● **読む文章**
↓↓↓
設備保全は故障が発生するタイミングと修理するタイミングにより分類されます。

事後保全:壊れたら修理する。壊れて生産が止まっても問題のない場合に取られる設備保全。

予防保全:壊れる前に交換、修理する

     ・定期保全:定期的に保全を行う

     ・予知保全:設備診断等を行い、設備保全のタイミングを決定する

改良保全:壊れないように改良する。

保全予防:そもそも保全の必要がないように設計する

選択肢1. 機能停止型故障を抑制するために、事後保全を実施した。

機能が停止してしまう故障の場合、壊れたら修理するのではなく、壊れる前に修理して稼働率を上げる予防保全が有効であるため、誤り。

選択肢2. 寿命特性曲線上での設備の初期故障を抑制するために、保全予防を実施した。

寿命特性曲線とは、バスタブ曲線とも呼ばれ、初期に故障が多くなり、品質が安定する中間期は少なく、経年劣化の起こる後期にまた故障が増えることを表している。そもそも保全の必要がないように設計する保全予防は効果的な設備保全になる。正しい。
↑↑↑
● **課題の内容**
設備保全の文章の続きを、最後の文の後から書き進めること。 資料はここでは一切使わない。

● **提供資料**
↓↓↓
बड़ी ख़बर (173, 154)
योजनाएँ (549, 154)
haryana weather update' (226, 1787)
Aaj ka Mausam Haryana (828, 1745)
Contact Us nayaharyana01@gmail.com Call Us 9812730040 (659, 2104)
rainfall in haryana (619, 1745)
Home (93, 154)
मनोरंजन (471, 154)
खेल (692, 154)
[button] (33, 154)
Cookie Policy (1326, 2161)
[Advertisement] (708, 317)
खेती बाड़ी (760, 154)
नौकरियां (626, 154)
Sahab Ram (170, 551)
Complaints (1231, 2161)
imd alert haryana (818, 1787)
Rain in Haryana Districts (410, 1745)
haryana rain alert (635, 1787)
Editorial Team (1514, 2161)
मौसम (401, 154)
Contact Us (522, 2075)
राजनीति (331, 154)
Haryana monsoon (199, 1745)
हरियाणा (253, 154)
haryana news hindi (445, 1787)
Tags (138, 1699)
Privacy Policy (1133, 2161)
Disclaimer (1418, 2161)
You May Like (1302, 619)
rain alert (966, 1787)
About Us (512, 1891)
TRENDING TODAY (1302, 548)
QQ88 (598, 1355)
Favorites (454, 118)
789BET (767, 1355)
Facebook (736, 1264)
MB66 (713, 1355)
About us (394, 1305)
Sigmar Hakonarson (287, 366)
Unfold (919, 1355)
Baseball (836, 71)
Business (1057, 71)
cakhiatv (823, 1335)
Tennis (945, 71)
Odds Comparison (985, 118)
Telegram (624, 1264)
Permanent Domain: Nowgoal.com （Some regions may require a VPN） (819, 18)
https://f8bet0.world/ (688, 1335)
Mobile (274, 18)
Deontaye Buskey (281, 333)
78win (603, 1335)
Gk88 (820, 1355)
↑↑↑
● **課題の結果**
選択肢3. 設備故障の状態は、「設備が規定の機能を失う状態」と「設備が規定の性能を満たせなくなる状態」の2つに分類される。

JISの規定では、2つに加え、生産物が規定の品質に達しないことも設備故障と定義している。誤り。

選択肢4. 設備の信頼性を表す故障強度率は、1 − 故障停止時間の合計/負荷時間の合計によって計算される。

強度率とは、故障の発生率とお考えいただければいい。故障停止時間/負荷時間の合計となる。1-を加えてしまうと、故障が発生してない率となり、誤り。